I did not accept the humanitarian justification for invasion myself. (Not that I doubted Saddam's awfulness -- I was on the Turkish side of their border with Iraq during one of the last bits of the Anfal campaign -- but I didn't think that necessarily meant that invasion would be a good idea.) But I really never understood why the people who did accept it were so apparently uninterested in the evidence of our competence at nation-building provided by our conduct in Afghanistan after the Taliban were defeated.

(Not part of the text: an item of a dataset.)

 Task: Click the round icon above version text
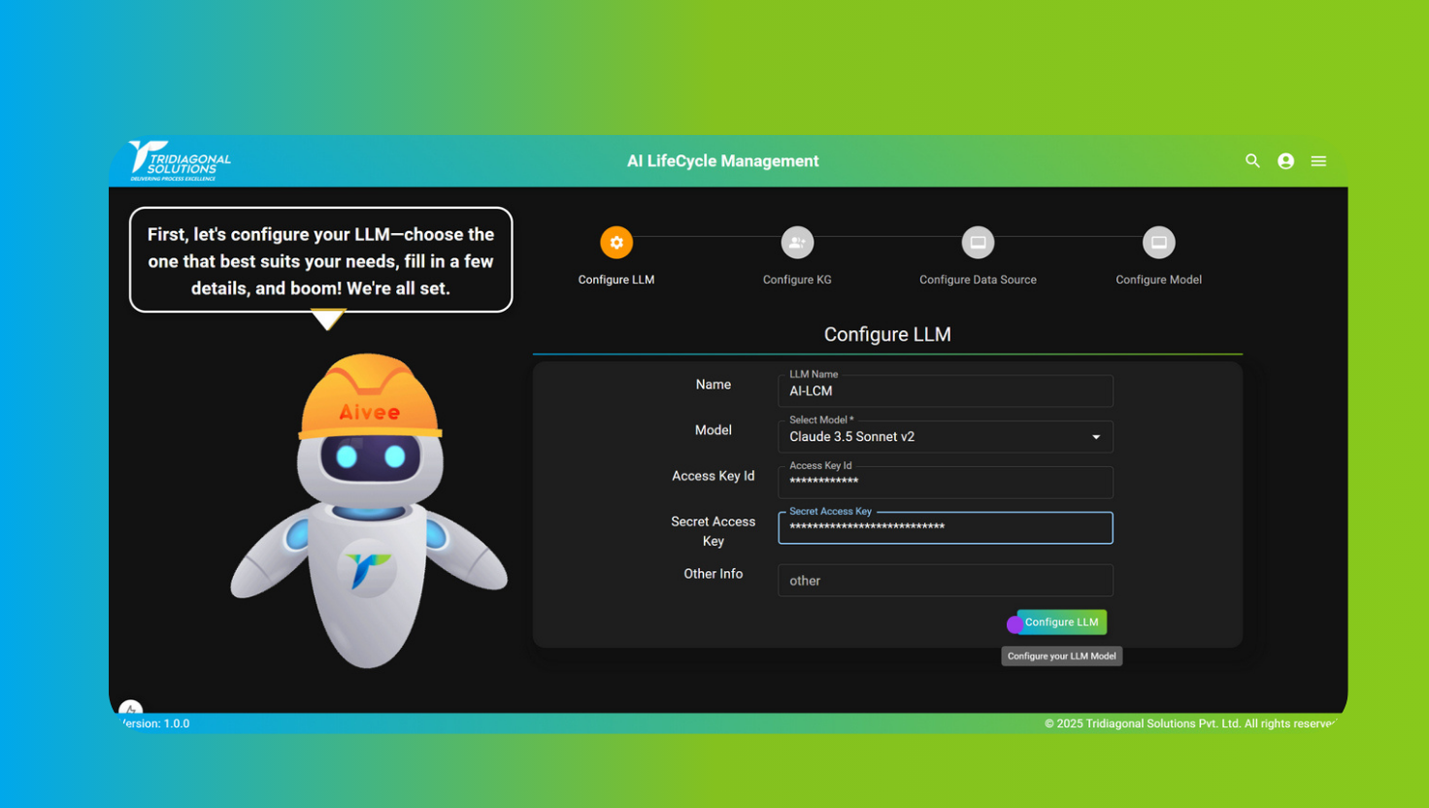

And, why not, here is one more (from a large harvest). Soon I will be in Shanghai, where the Chinese government's foot-on-the-neck of the Internet is usually lighter than in Beijing, and I should be able to catch up on a range of arguments:
The [liberal hawk] reader comments that Iraqis are surely better off now than they were under Saddam's power....

First, he, and you and I are really in no place to say what makes Iraqis 'better off'. That is a question for actual Iraqis living in Iraq. But from what we can say as outsiders:  Iraq under Saddam was no paradise, but the infrastructure of the country was completely obliterated during the war, leaving people who previously had electricity, running water, general physical safety and comfort with none of those. Second, a huge number of Iraqis died as a result of the war. Huge. Well over a hundred thousand. We should keep them in mind when making throwaway claims about life being 'better' for Iraqis, when the invasion coalition killed so many of them. I had an Iraqi roommate for a time who had lost so many friends in the war he had lost count.

Basically, I just want to acknowledge that there is no straightforward way to measure whether lives are 'better off' as a result of any traumatic event like a war, and that any discussion of such has to include mention of the unspeakable damage that this war has done to a generation of Iraqis. And any discussion of possible future military adventures for the US should too.